Extrait:
"""

Les parties ont été régulièrement averties du jour de l'audience.

Ont été entendus au cours de l'audience publique :

- le rapport de Mme F...,

- les conclusions de M. Clot, rapporteur public,

- et les observations de Me A..., substituant Me B..., pour la commune de Clichy-la-Garenne et de Me C..., pour Mme D....

Considérant ce qui suit :

1. Mme D..., puéricultrice de classe supérieure, a été recrutée en 1998 par la commune de Clichy-la-Garenne et affectée sur l'emploi de directrice de la crèche " Le jardin extraordinaire ". A la suite de plusieurs rapports concernant sur le fonctionnement de la crèche, Mme D... a été suspendue de ses fonctions le 3 septembre 2014. L'intéressée a été reçue le 26 décembre 2014 par ses supérieurs hiérarchiques qui l'ont informée de son changement d'affectation à compter du 5 janvier suivant et de ce qu'elle était tenue de quitter le logement de fonction qui lui avait été attribué pour nécessité absolue de service. A compter du 5 janvier 2015, Mme D... a été placée en congé de maladie. Par un courrier du 7 juillet 2015, elle a sollicité la reconnaissance de l'imputabilité de ses arrêts maladie au service. Par un arrêté du 31 août 2016, le maire de Clichy-la-Garenne a rejeté cette demande. Par un jugement du 29 janvier 2019, le tribunal administratif de Cergy-Pontoise a annulé cet arrêté et enjoint au maire de Clichy-la-Garenne de prendre une nouvelle décision reconnaissant l'imputabilité au service des arrêts de travail et des soins de Mme D... depuis le 5 janvier 2015. La commune de Clichy-la-Garenne relève appel de ce jugement.

2. Un accident survenu sur le lieu et dans le temps du service, dans l'exercice ou à l'occasion de l'exercice par un fonctionnaire de ses fonctions ou d'une activité qui en constitue le prolongement normal présente, en l'absence de faute personnelle ou de toute autre circonstance particulière détachant cet évènement du service, le caractère d'un accident de service.

3. Il ressort des pièces du dossier qu'à l'issue d'une enquête menée sur le fonctionnement de la crèche " Le Jardin extraordinaire " et d'un rapport daté du 21 décembre 2012, il a été demandé à Mme D... de mettre fin à certaines pratiques, notamment la pratique d'isolement des enfants hors la surveillance d'un professionnel, et de construire un projet pédagogique adapté. Un deuxième rapport, constatant que cette pratique perdurait au sein de la crèche, a été établi le 1er septembre 2014 à la suite duquel Mme D... a été suspendue de ses fonctions. Le 26 décembre 2014, Mme D... a été reçue par ses supérieurs hiérarchiques qui l'ont informée de son changement d'affectation à compter du 5 janvier suivant, terme de la période de suspension, et de ce qu'elle était tenue de quitter le logement de fonction, qui lui avait été attribué pour nécessité absolue de service, le 31 mars 2015. A compter du 5 janvier 2015, Mme D... a été placée en congé de maladie.

"""

Matériel fourni:

"""

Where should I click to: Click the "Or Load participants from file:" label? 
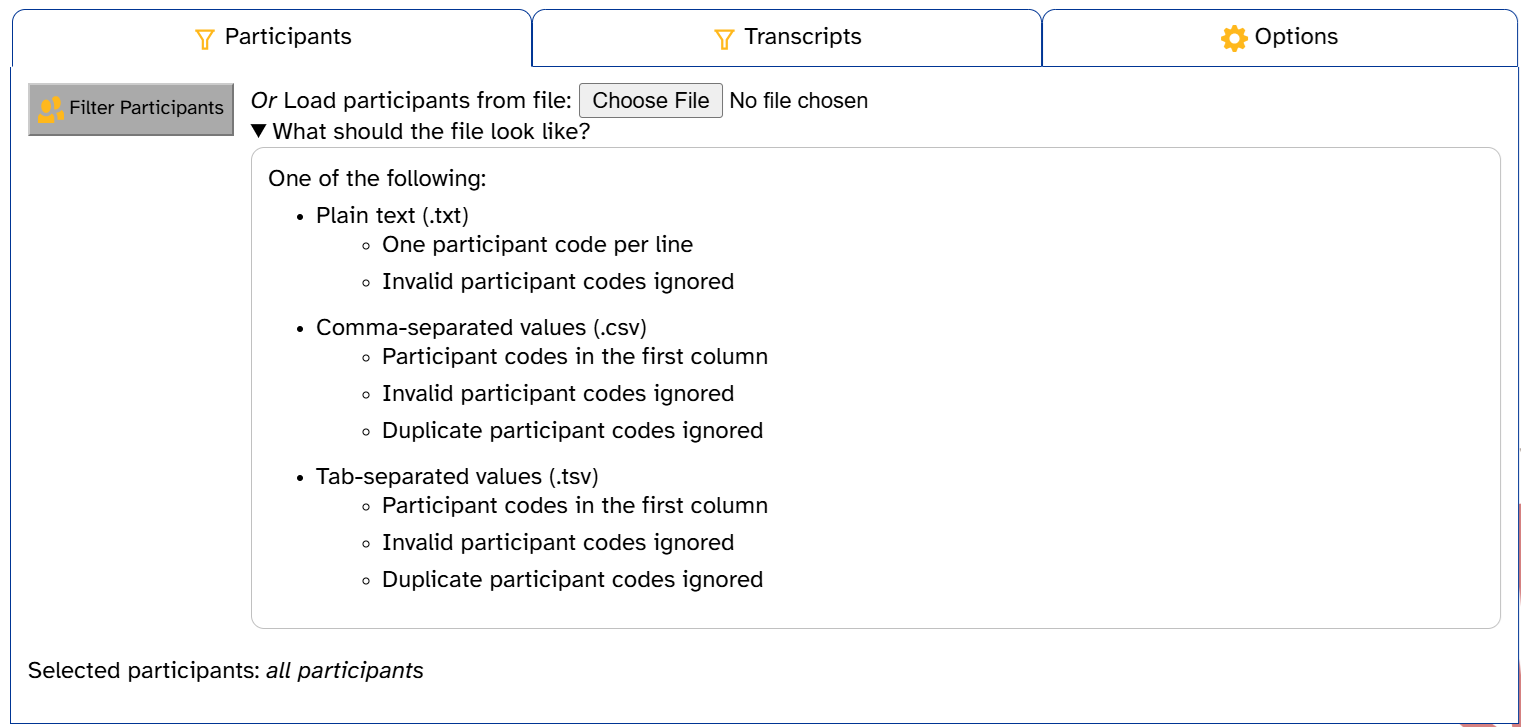pos(411,100)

"""

Consignes:
**1.** Imprimez fidèlement la partie de l'extrait qui va de « Ont été entendus » jusqu'à « pour Mme D.... » inclus.
**2.** Répondez aux questions suivantes en vous appuyant sur l'extrait.
(a) En quelle année Mme D... a-t-elle été recrutée par la commune de Clichy-la-Garenne ?
(b) Quel est le nom du rapporteur public ?
(c) À quelle date le deuxième rapport sur la crèche a-t-il été établi ?

Corrigés:
**1.**
Ont été entendus au cours de l'audience publique :

- le rapport de Mme F...,

- les conclusions de M. Clot, rapporteur public,

- et les observations de Me A..., substituant Me B..., pour la commune de Clichy-la-Garenne et de Me C..., pour Mme D....

**2.**
(a) En 1998.
(b) M. Clot.
(c) Le 1er septembre 2014.